Exercise:
Starting at the line that contains "You are a GUI", write out every line through the end of the records exactly as it stands, and leave out all pictures.
+++ Input data +++
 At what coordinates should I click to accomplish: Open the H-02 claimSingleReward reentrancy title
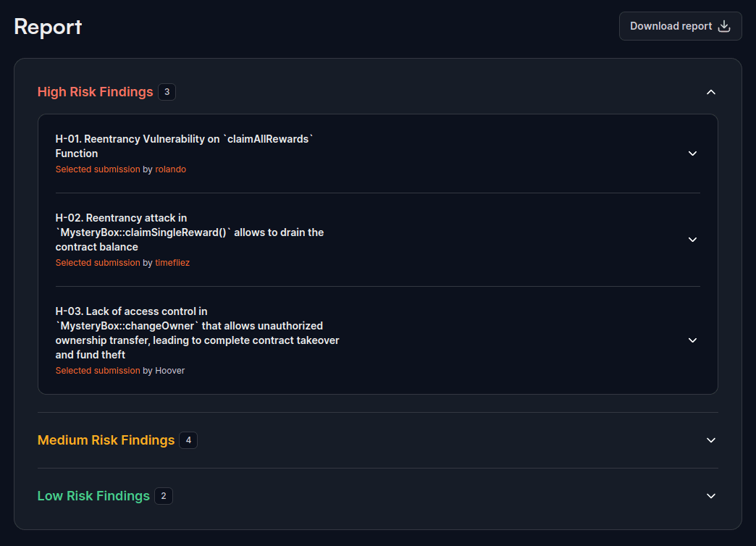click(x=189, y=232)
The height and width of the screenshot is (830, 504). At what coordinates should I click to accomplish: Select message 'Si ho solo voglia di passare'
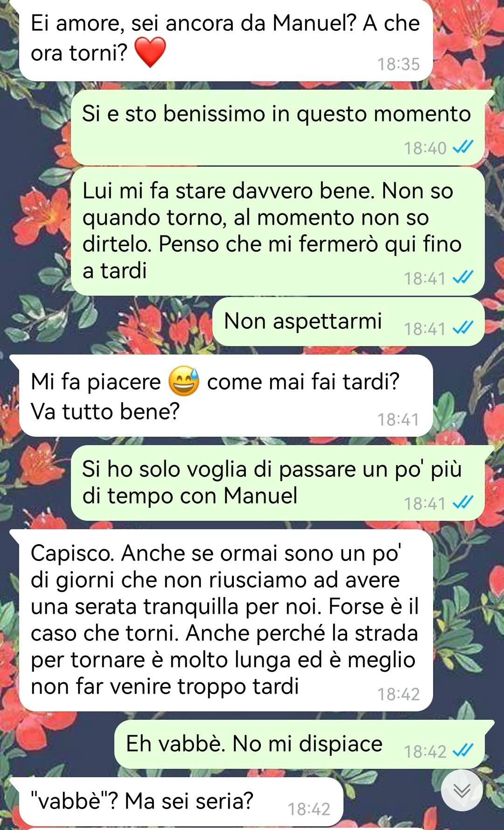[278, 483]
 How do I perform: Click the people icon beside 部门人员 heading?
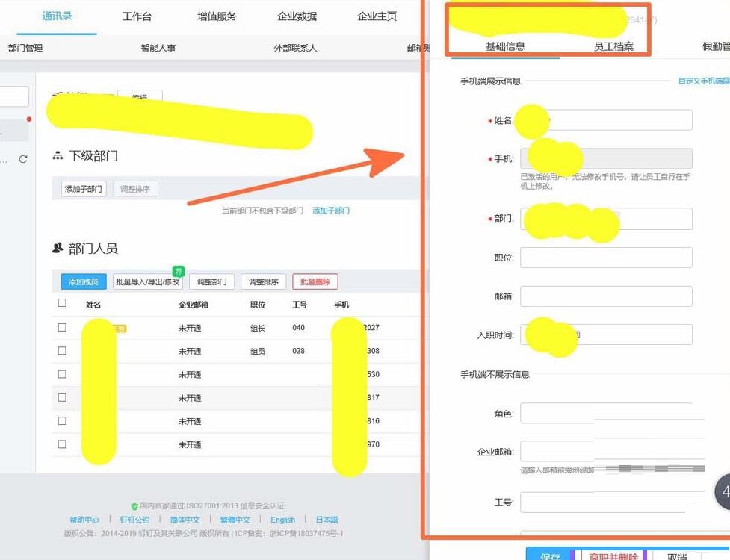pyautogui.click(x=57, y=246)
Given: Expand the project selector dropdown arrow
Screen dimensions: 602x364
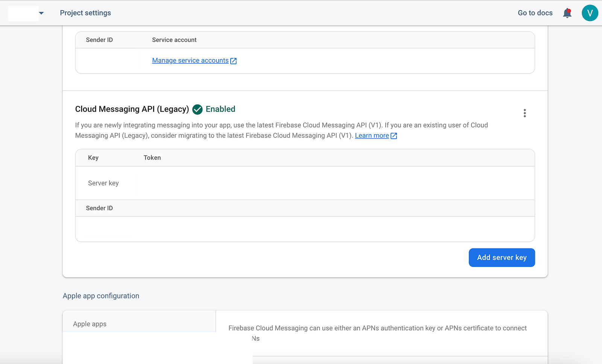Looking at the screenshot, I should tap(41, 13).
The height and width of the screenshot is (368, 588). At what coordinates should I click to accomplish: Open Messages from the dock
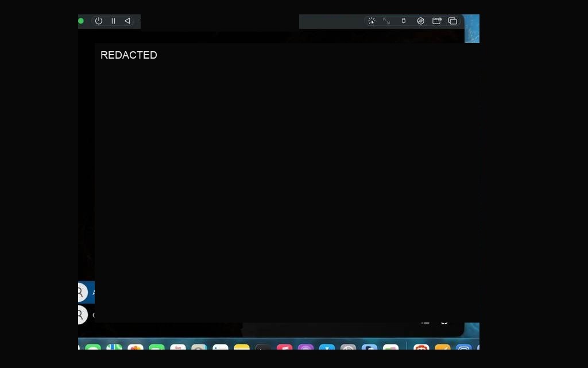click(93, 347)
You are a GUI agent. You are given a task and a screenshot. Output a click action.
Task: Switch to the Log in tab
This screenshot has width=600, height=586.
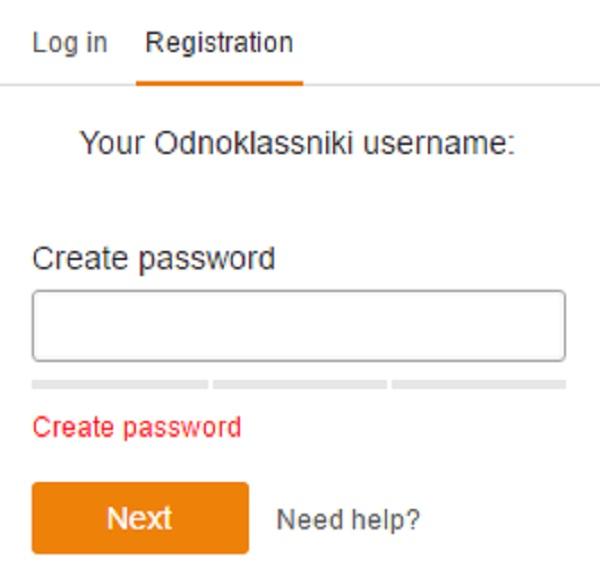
+++
Response to the exercise:
You are a GUI agent. You are given a task and a screenshot. Output a click action.
Task: Switch to the Log in tab
This screenshot has width=600, height=586.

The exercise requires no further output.